Source data:
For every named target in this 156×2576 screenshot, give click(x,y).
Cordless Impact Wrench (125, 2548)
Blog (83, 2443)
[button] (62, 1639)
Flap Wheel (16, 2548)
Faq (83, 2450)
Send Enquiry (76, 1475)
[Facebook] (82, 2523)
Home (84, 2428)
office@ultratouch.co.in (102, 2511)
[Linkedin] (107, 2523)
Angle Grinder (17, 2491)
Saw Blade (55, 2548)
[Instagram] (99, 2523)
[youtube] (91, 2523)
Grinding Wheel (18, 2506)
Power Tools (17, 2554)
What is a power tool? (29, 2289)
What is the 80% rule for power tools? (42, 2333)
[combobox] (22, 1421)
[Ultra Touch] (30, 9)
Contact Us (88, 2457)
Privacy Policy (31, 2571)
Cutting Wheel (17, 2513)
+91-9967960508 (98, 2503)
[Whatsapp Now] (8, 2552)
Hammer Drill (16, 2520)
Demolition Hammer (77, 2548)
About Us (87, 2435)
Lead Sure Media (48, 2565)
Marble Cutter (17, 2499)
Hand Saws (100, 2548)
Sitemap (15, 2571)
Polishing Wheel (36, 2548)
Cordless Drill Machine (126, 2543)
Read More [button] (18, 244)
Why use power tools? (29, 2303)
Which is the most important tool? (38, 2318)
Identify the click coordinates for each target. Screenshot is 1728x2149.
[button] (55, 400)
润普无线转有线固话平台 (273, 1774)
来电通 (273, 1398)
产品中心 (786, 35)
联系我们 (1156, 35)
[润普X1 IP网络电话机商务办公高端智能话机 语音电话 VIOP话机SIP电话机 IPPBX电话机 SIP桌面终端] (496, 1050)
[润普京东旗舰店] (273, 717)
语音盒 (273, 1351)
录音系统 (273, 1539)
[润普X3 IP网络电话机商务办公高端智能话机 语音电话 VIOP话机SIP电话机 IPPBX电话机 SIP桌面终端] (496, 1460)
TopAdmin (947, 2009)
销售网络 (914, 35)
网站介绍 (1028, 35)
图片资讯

Required work: Search the data for "What is the". Beginning with that line, set down every line through the last exactly.

Solution to this exercise:
What is the 80% rule for power tools? (42, 2333)
[combobox] (22, 1421)
[Ultra Touch] (30, 9)
Contact Us (88, 2457)
Privacy Policy (31, 2571)
Cutting Wheel (17, 2513)
+91-9967960508 (98, 2503)
[Whatsapp Now] (8, 2552)
Hammer Drill (16, 2520)
Demolition Hammer (77, 2548)
About Us (87, 2435)
Lead Sure Media (48, 2565)
Marble Cutter (17, 2499)
Hand Saws (100, 2548)
Sitemap (15, 2571)
Polishing Wheel (36, 2548)
Cordless Drill Machine (126, 2543)
Read More [button] (18, 244)
Why use power tools? (29, 2303)
Which is the most important tool? (38, 2318)
Identify the click coordinates for each target. Screenshot is 1728x2149.
[button] (55, 400)
润普无线转有线固话平台 (273, 1774)
来电通 (273, 1398)
产品中心 (786, 35)
联系我们 (1156, 35)
[润普X1 IP网络电话机商务办公高端智能话机 语音电话 VIOP话机SIP电话机 IPPBX电话机 SIP桌面终端] (496, 1050)
[润普京东旗舰店] (273, 717)
语音盒 (273, 1351)
录音系统 (273, 1539)
[润普X3 IP网络电话机商务办公高端智能话机 语音电话 VIOP话机SIP电话机 IPPBX电话机 SIP桌面终端] (496, 1460)
TopAdmin (947, 2009)
销售网络 (914, 35)
网站介绍 (1028, 35)
图片资讯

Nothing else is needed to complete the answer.